Local Civil War
ACTION ALONG THE TRACKS
The Civil War along the B&O’s upper-Potomac Line
Presented by Steven French
Local Civil War
Sunday, July 11th 2:15PM-3:15PM & 3:30PM-4:30PM
PAW PAW TO ROWLESBURG
As the B&O passed through remote sections of the Potomac Valley and across the Allegheny Mountains, it presented Rebel raiders excellent opportunities to strike at isolated Union outposts guarding the line. The talk will focus on Herculean efforts by Gen. Benjamin F. Kelley to stymie these lightning raids. Also included will be discussions of the Battle of Oldtown, MD, Rosser’s capture of New Creek, WV, McNeill’s attack on the shops at Piedmont, WV, and “Grumble” Jones’ raid on Oakland, MD, and Rowlesburg, WV.
During the American Civil War, Maryland, was one of the border states, straddling the South and North. Despite some popular support for the cause of the Confederate States of America, Maryland would not secede during the Civil War. Because the state bordered the District of Columbia and the strong desire of the opposing factions within the state to sway public opinion towards their respective causes, Maryland played an important role in the war.
The single bloodiest day of combat in American military history occurred during the first major Confederate invasion of the North in the Maryland Campaign, just north above the Potomac River near Sharpsburg in Washington County, at the Battle of Antietam on September 17, 1862.
Preceded by the pivotal skirmishes at three mountain passes of Crampton, Fox and Turner's Gaps to the east in the Battle of South Mountain, Antietam (also known in the South as the Battle of Sharpsburg), though tactically a draw, was strategically enough of a Union victory in the second year of the war to give 16th President Abraham Lincoln the opportunity to issue in September 1862, the Emancipation Proclamation, taking effect January 1, 1863. Lincoln declared slaves in the rebelling states of the Confederacy but not those in the areas already occupied by the Union Army or in border slave states like Maryland, to be "henceforth and forever free".

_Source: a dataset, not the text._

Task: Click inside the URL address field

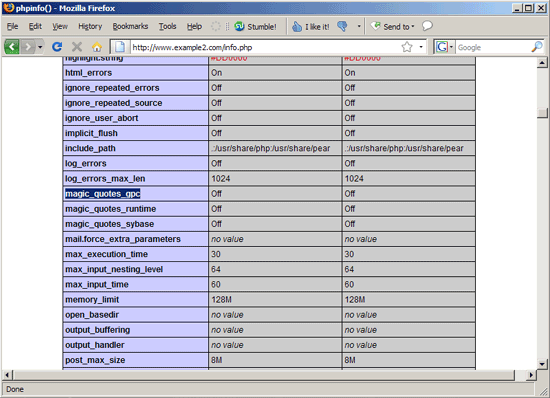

Across the state, some 50,000 citizens signed up for the military, with most joining the United States Army. Approximately a tenth as many enlisted to "go South" and fight for the Confederacy. The most prominent Maryland leaders and officers during the Civil War included Governor Thomas H. Hicks who, despite his early sympathies for the South, helped prevent the state from seceding, and Confederate Brigadier General George H. Steuart, who was a noted brigade commander under Robert E. Lee in the Army of Northern Virginia.
Abolition of slavery in the State of Maryland came before the end of the war, with a new third constitution voted approval in 1864 by a small majority of Radical Republican Unionists then controlling the nominally Democratic state.
Presenter, Steve French, is a former middle school teacher and graduate of Hedgesville High School and Shepherd College. He has written several historical works on the Civil War and is revered for his extensive knowledge on this tumultuous time in American history. His writings include the multiple-award-winning Imboden’s Brigade in the Gettysburg Campaign, Rebel Chronicles: Raiders, Scouts and Train Robbers of the Upper Potomac, and Four Years Along the Tilhance: The Private Diary of Elisha Manor. He is also the author of over eighty historical articles that have appeared in numerous publications.